*** Opening Input records ***

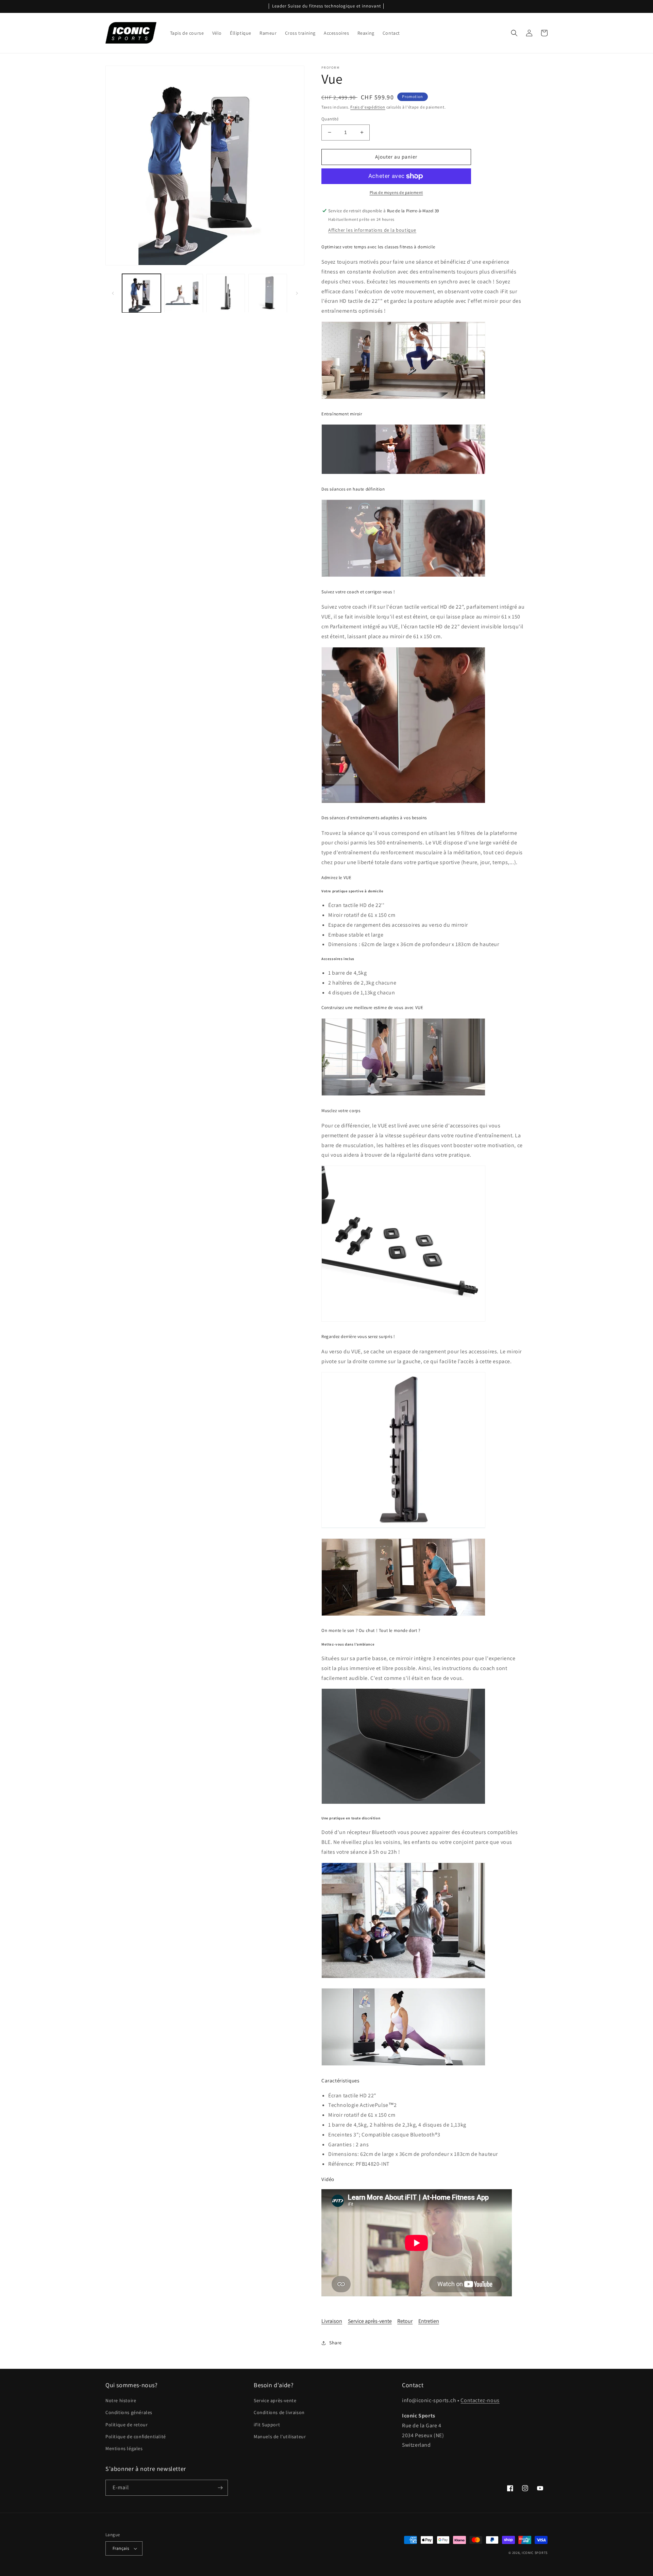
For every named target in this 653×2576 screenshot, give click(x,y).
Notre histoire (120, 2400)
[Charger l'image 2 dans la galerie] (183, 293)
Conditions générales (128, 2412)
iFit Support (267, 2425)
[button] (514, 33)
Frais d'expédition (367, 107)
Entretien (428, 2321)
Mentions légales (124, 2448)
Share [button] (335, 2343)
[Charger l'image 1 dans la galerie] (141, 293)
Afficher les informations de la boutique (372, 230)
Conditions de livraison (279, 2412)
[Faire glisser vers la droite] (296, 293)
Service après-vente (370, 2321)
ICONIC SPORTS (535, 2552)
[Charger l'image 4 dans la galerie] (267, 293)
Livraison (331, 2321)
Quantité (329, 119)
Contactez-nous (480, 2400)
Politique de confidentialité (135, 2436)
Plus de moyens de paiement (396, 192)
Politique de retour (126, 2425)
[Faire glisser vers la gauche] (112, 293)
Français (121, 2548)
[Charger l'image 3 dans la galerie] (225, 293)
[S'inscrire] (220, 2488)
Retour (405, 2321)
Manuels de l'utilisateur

*** Closing Input records ***

§ **Task item**
Copy exactly the lines that run from the one containing "Service après-vente (370, 2321)" to the last line of the listing, both included, and nothing more.

§ **Problem solution**
Service après-vente (370, 2321)
ICONIC SPORTS (535, 2552)
[Charger l'image 4 dans la galerie] (267, 293)
Livraison (331, 2321)
Quantité (329, 119)
Contactez-nous (480, 2400)
Politique de confidentialité (135, 2436)
Plus de moyens de paiement (396, 192)
Politique de retour (126, 2425)
[Faire glisser vers la gauche] (112, 293)
Français (121, 2548)
[Charger l'image 3 dans la galerie] (225, 293)
[S'inscrire] (220, 2488)
Retour (405, 2321)
Manuels de l'utilisateur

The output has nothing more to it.